Par curiosité, comment se passe l’hiver à Pantelleria ?
De nombreux estivants nous posent souvent la question. Enivrés par la lumière de l’été, les couchers de soleil, la profondeur transparente de la mer et la force du volcan, rassasiés par la saveur âpre des câpres, des courgettes et du passito de Pantelleria frais, ils ont du mal à imaginer que l’île soit différente et se demandent comment se passe l’hiver quand les touristes ont quitté l’île.
Passer l’hiver à Pantelleria c’est faire l’expérience de la lenteur et de la nonchalance, c’est endurer la Matticata cette tempête hivernale redoutable, mais c’est aussi, par contraste, danser et faire la fête.
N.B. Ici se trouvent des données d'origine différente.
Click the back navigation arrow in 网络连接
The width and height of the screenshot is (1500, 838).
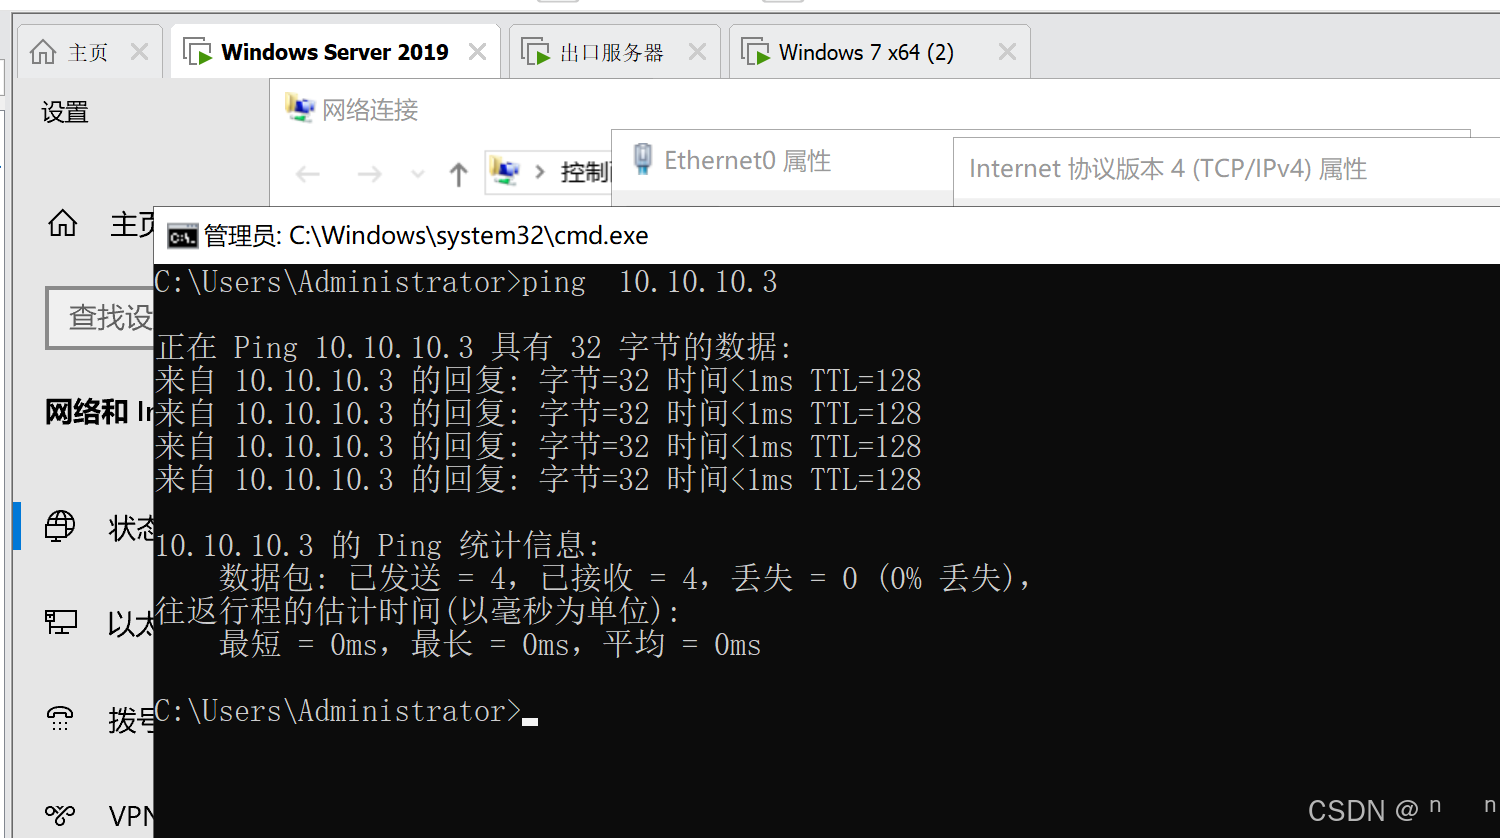(308, 173)
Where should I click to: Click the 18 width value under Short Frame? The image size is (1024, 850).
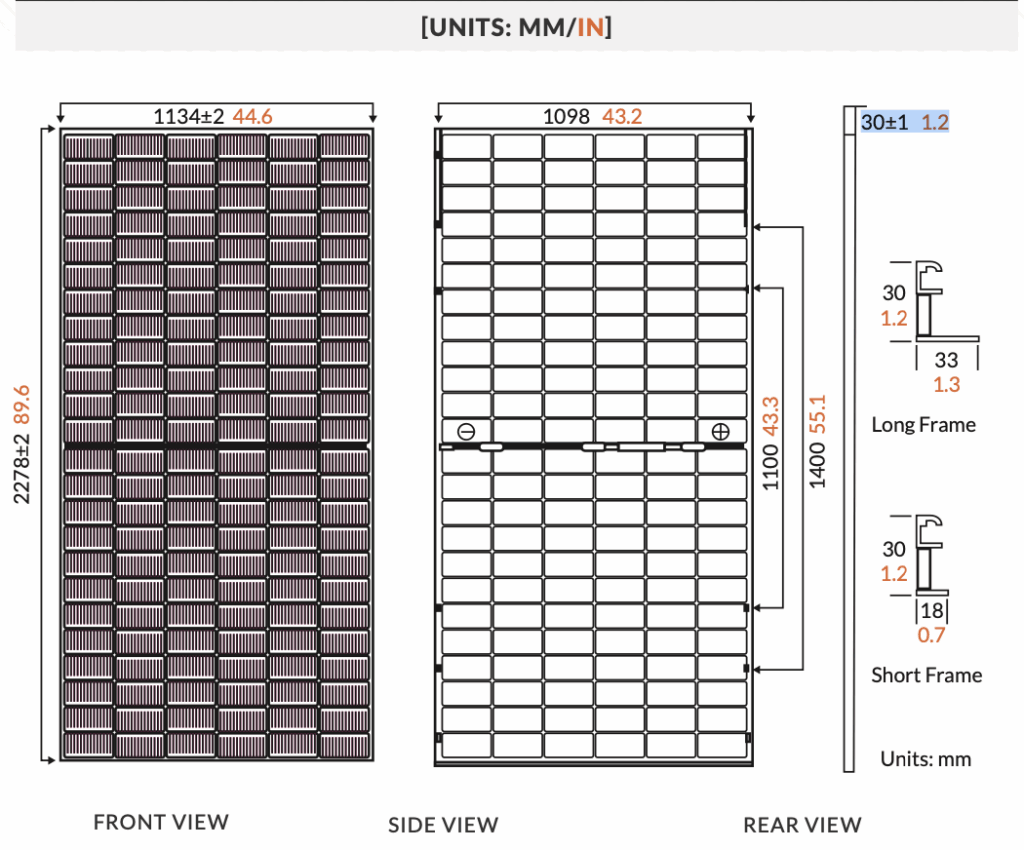point(932,612)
La lenteur, c’est le temps qui s’arrête, qui pondère la frénésie de la vie, qui se calme, se repose et fait une pause.
La lenteur c’est accepter de prendre le temps de faire des rencontres imprévues, de s’assoir pour des discussions sans fin, de s’attabler pour des longs apéritifs et dîners entre amis.
La lenteur, c’est le temps où l’île se fige pour se concentrer sur le récit de faits anodins. Ces récits où le féerique et le réel vont de pair et où les faits racontés, même s’ils ne sont pas toujours avérés, distraient et amusent.
Par contraste avec cette lenteur figée, la danse annonce le mouvement, la vie tourbillonnante, car on danse beaucoup à Pantelleria. C’est une institution. Chaque contrada possède son propre club de bal et son jour de la semaine où l’on dansera de janvier à mars, depuis la fête de l’Épiphanie jusqu’au Mardi Gras. Les nuits sans fin sont ponctuées par le rythme des valses, des polkas, et des mazurkas.
Tout le monde danse, les adultes, les jeunes, les personnes âgées et les enfants.
Chaque club de bal possède ses propres membres, ses membres fondateurs, ses nouveaux membres, les familles des membres et même quelques invités du soir.
Chacun apporte quelque chose à manger, du bon vin, des gâteaux, des sandwichs, car à un moment donné, il faudra bien reprendre des forces pour danser jusqu’au bout de la nuit. Puis, aux premières lueurs de l’aube peut-être pour atténuer les effets du vin de Pantelleria dans les veines de chacun, il faudra dévorer à nouveau tous ensemble.
Ces bals permettent aux plus jeunes de se faire la cour, aux plus anciens de sourire avec nostalgie en songeant au temps qui passe, à certains couples de se retrouver et se sentir vivants à nouveau.
La danse offre la légèreté, l’amusement et l’insouciance nécessaires pour faire face au poids des difficultés de la journée.
Quand on quitte cette joyeuse compagnie, on se sent plus léger et plus heureux.
Vous ne trouverez pas un seul habitant de l’île qui ne sache danser ou battre du pied au rythme de la grosse caisse.
A l’approche des jours du Carnaval, chaque club de bal prescrit un thème à ses membres. Il faut alors voir la richesse des déguisements et des masques, entendre la variété des accompagnement musicaux et admirer la diversité des chorégraphies des farandoles endiablées. L’effervescence soudaine couplée aux talents des metteurs en scène, des chorégraphes, et des habiles costumières, font de l’île un immense théâtre à ciel ouvert. Le Carnaval à Pantelleria vaut la peine d’être vécu.
Quand la nuit cède enfin le pas au jour, les festivaliers se retrouvent dans l’ambiance joyeuse de la piazza principale de Pantelleria.
Mais parfois il arrive que se lève la « Matticata » cette tempête terrible qui annule tout départ de bateaux ou d’avions ; il ne vous reste alors qu’à attendre et prendre votre mal en patience, car vous ne pourrez pas quitter l’île et serez condamné à profiter de l’hiver.